Inspect `sc-backup.yaml` to verify the file is complete (has `provisioner`, `parameters`, `reclaimPolicy`, `volumeBindingMode`, etc.).

**Step 2 — edit `sc-backup.yaml` to apply the new parameters:**

```yaml
# sc-backup.yaml
apiVersion: storage.k8s.io/v1
kind: StorageClass
metadata:
name: fast-block
annotations:
storageclass.kubernetes.io/is-default-class: "false"
provisioner: csi.vsphere.vmware.com
parameters:
fsType: xfs # was: ext4
storagepolicyname: "gold-tier"
reclaimPolicy: Delete
volumeBindingMode: WaitForFirstConsumer
allowVolumeExpansion: true
```

**Step 3 — delete the existing StorageClass**. Existing PVs / PVCs are unaffected:

```bash
kubectl delete storageclass "$SC"

# Confirm the PVs still exist and stay Bound.
kubectl get pv | grep "$SC"
```

**Step 4 — apply the modified spec:**

```bash
kubectl apply -f sc-backup.yaml
```

**Step 5 — verify**. Create a small test PVC against the class and check the resulting PV's parameters:

```bash
cat <<EOF | kubectl apply -f -
apiVersion: v1
kind: PersistentVolumeClaim
metadata:
name: fstype-test
namespace: default
spec:
accessModes: [ReadWriteOnce]
resources:
requests:
storage: 1Gi
storageClassName: $SC
EOF

kubectl get pvc fstype-test -o yaml | yq '.status.phase'
# Should bind within seconds.

PV=$(kubectl get pvc fstype-test -o jsonpath='{.spec.volumeName}')
kubectl get pv "$PV" -o jsonpath='{.spec.csi.fsType}{"\n"}'
# xfs
```

If the PV's `fsType` reflects the new value, the change took effect.

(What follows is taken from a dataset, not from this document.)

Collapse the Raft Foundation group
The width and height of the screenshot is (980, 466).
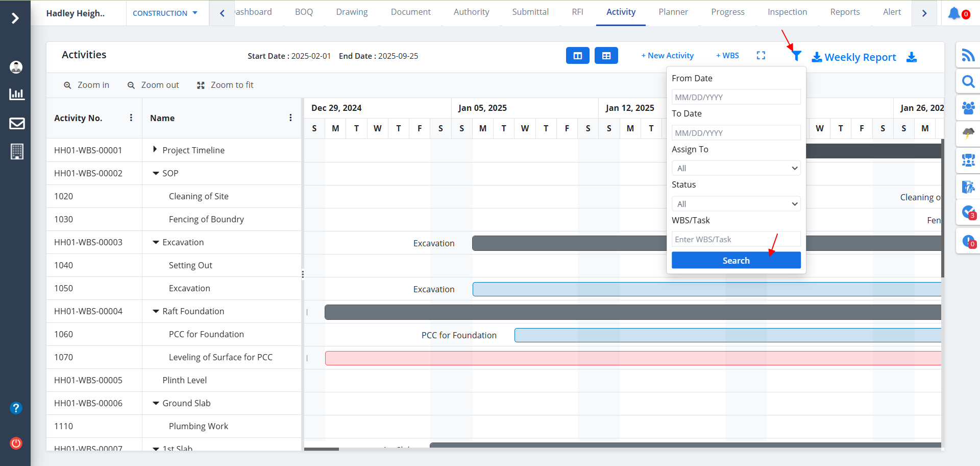(x=156, y=311)
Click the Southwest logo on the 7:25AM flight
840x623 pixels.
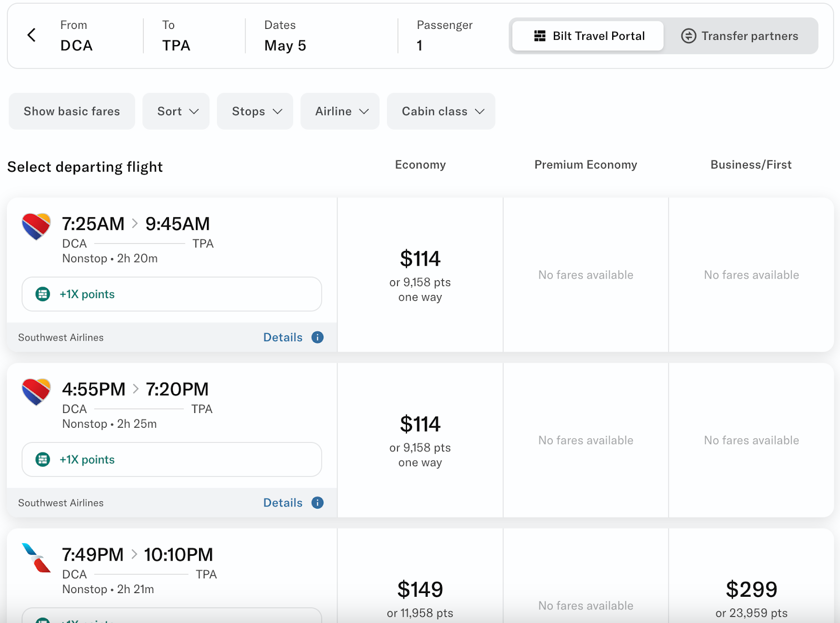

### Mixed fsType consideration

After the recreation, new PVs on this SC will have the new `fsType`; old PVs keep their original. This is usually fine — `fsType` is a provision-time choice — but audit or policy tooling that assumes uniform type on a SC should be updated. If uniformity really matters for the workload (e.g. a stateful application that expects specific file-system semantics), consider creating a second StorageClass with a different name for the new type and migrating PVCs gradually by cloning data onto fresh PVs.

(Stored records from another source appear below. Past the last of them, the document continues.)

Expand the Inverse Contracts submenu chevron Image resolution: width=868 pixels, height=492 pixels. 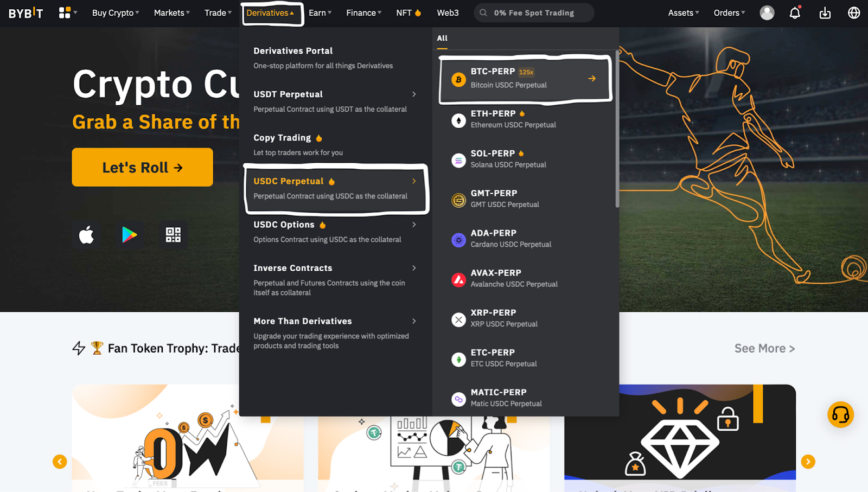pos(414,268)
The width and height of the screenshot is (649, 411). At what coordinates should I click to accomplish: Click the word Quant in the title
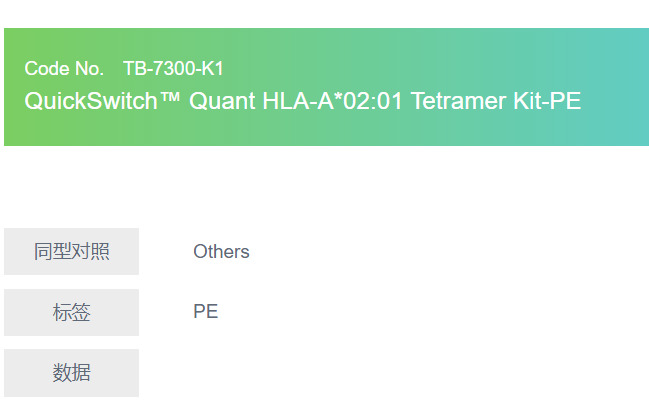pyautogui.click(x=220, y=101)
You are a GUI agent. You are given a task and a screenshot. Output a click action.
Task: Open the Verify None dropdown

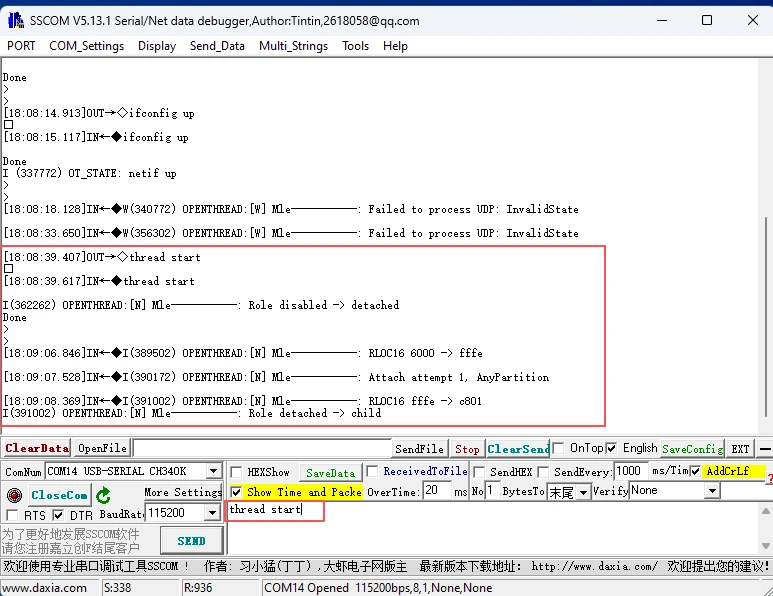click(712, 491)
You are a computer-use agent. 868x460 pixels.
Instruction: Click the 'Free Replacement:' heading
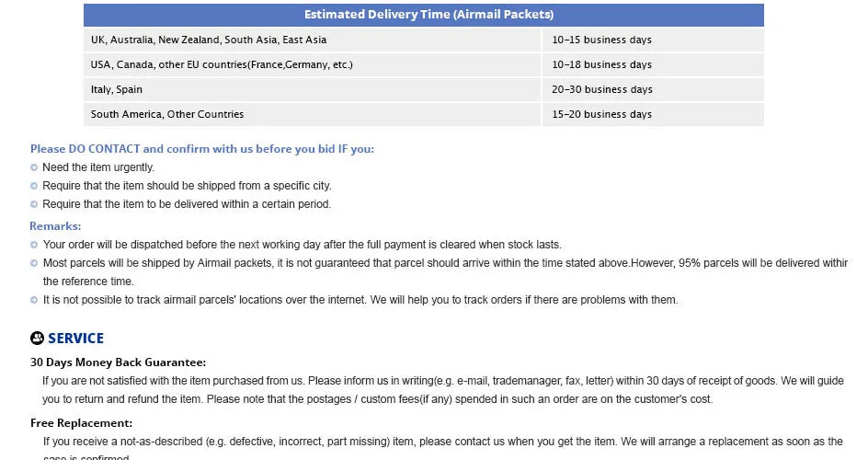click(x=81, y=423)
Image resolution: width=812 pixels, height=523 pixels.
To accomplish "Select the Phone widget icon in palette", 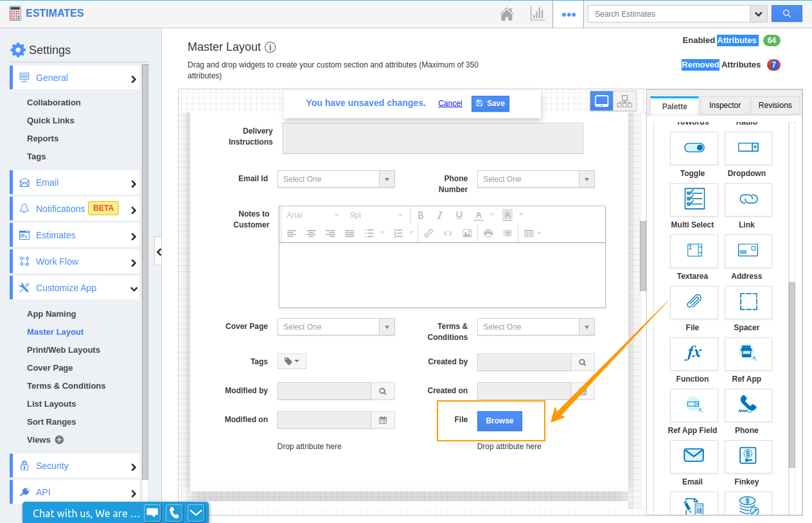I will coord(748,405).
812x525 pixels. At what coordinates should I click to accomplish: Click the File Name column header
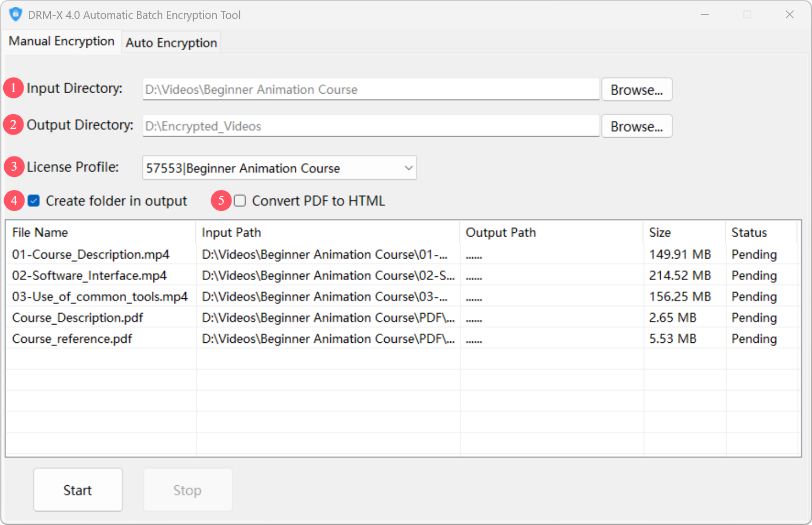(39, 232)
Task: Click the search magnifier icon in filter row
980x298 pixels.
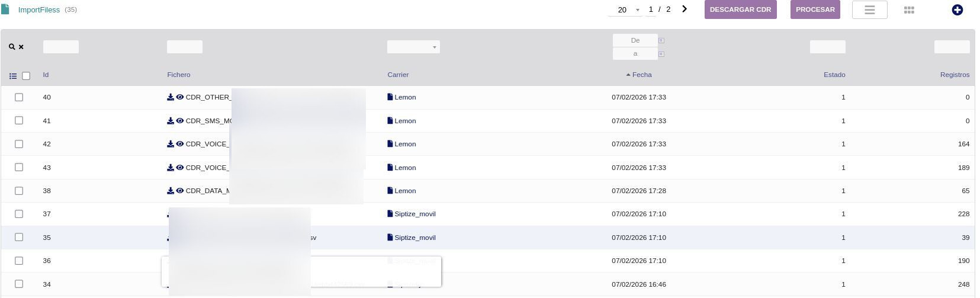Action: (x=12, y=47)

### Default-class flag and alpha annotations

If the StorageClass was the cluster default (carried `storageclass.kubernetes.io/is-default-class: "true"`), make sure the replacement also carries the annotation — a brief window where no default class exists can cause PVC creation failures on workloads that don't specify a storage class explicitly.

## Diagnostic Steps

Before attempting the procedure, confirm the StorageClass is not managed by an operator:

```bash
kubectl get storageclass <name> -o json | \
jq '{ownerReferences: .metadata.ownerReferences, csiOperator: .metadata.annotations["storageclass.kubernetes.io/managed-by"] // "(none)"}'
```

Empty `ownerReferences` and no `managed-by` annotation → safe to hand-modify. Otherwise, modify through the owning CR instead.

Capture a snapshot of PVs that were provisioned by the SC (so you can confirm they survive the recreation):

```bash
kubectl get pv -o custom-columns='NAME:.metadata.name,SC:.spec.storageClassName,PHASE:.status.phase' | \
grep "^\S\+\s\+<sc-name>\s"
```

After the StorageClass is deleted, re-run the same query; the PVs should still be listed, in `Bound` phase. Their PVCs and the workloads using them should report no disruption — `kubectl get pod -A | grep -v Running` should not grow as a result of the SC change.

After recreation and a test PVC, confirm the new PV's parameters match the intended change. The old PVs retain their original parameters; this is expected.

For operators that resist direct modification, the specific CR path varies; consult the storage operator's own documentation for how its generated StorageClass's `fsType` is configured.